Em outra conversa, Cordeiro fala com um empresário que entrou com um pedido de liberação para um “bulevard”, na praça “em frente ao estádio”. Segundo o dono do empreendimento, o Ippuc “deu ok”, mas a Secretaria de Urbanismo teria pedido vistas e, com isso, o processo estava havia 35 dias nas mãos de uma diretora. Cordeiro se espanta: “Nossa! Eu vou dar uma olhada nisso”, disse. Em seguida, o então secretário pede para ele enviar as informações por WhatsApp.

“Doações”

Em pelo menos duas ligações – ambas ocorridas em setembro do ano passado –, ficam sugeridas contrapartidas pelas liberações irregulares. Um empresário diz a Cordeiro que “travaram tudo lá no solar, os alvarazinhos e os troços”. O então secretário diz que não estão travados, mas faz uma ressalva: “Não se esqueça que nós temos que resolver as doações pra poder liberar as vistorias lá, hein?”, responde.
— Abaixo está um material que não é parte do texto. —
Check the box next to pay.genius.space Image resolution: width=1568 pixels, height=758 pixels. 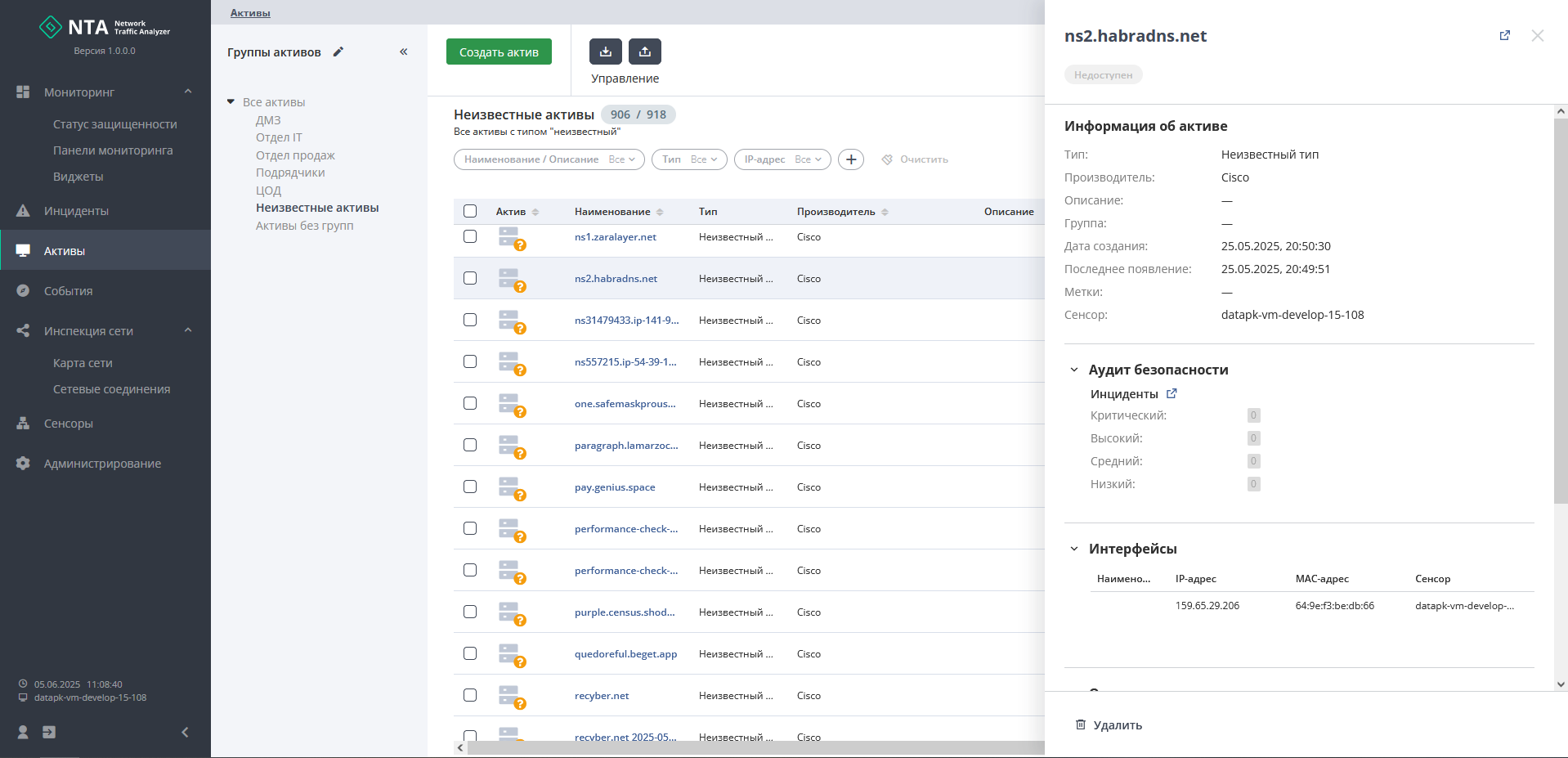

Na outra ocasião, Cordeiro fala a um homem não identificado que tirou uma semana de férias para visitar “amigos empresários”. O interlocutor responde: “Eu, você não precisa visitar”, ao que o secretário diz: “Você não quer me dar café, né? Tudo bem”. E o empresário, então, desabafa: “Café caro, cara. Puta que pariu. Pelo menos isso aí eu ‘tô ajudando o Hélio Wirbiski e o verso do santinho, do cartãozinho, tá o Fruet também”.

“A proatividade do secretário não pode ser confundida com interferência”, diz advogado

O advogado Mario Lobo Filho, que representa o ex-secretário Reginaldo Cordeiro, negou qualquer irregularidade envolvendo seu cliente. Ele disse que, enquanto secretário, Cordeiro tinha um perfil acessível e que por isso recebia ligações “desde grandes loteadores até pessoas bem simples” e que atuava no sentido de orientá-los, sem receber nenhum tipo de vantagem por isso.

“Ele realmente orientava. Explicava que pra resolver, tem que fazer tal coisa”, disse o advogado. “Pode se questionar a maneira de como ele levava o dia, essas ligações, mas isso era decorrente da atuação como secretário e essa proatividade não pode ser confundida com interferência”, completou.

Lobo Filho relativizou a gravação em que Cordeiro afirma que 80% do que era aprovado pelo conselho era irregular. O advogado diz que a fala precisa ser entendida no contexto de uma conversa privada, “mais coloquial”. “Ele quis dizer que, se as análises fossem levadas a ferro e fogo, de uma forma tão ortodoxa, não haveria necessidade de haver o conselho. O conselho era [para analisar] situações limites”, argumentou.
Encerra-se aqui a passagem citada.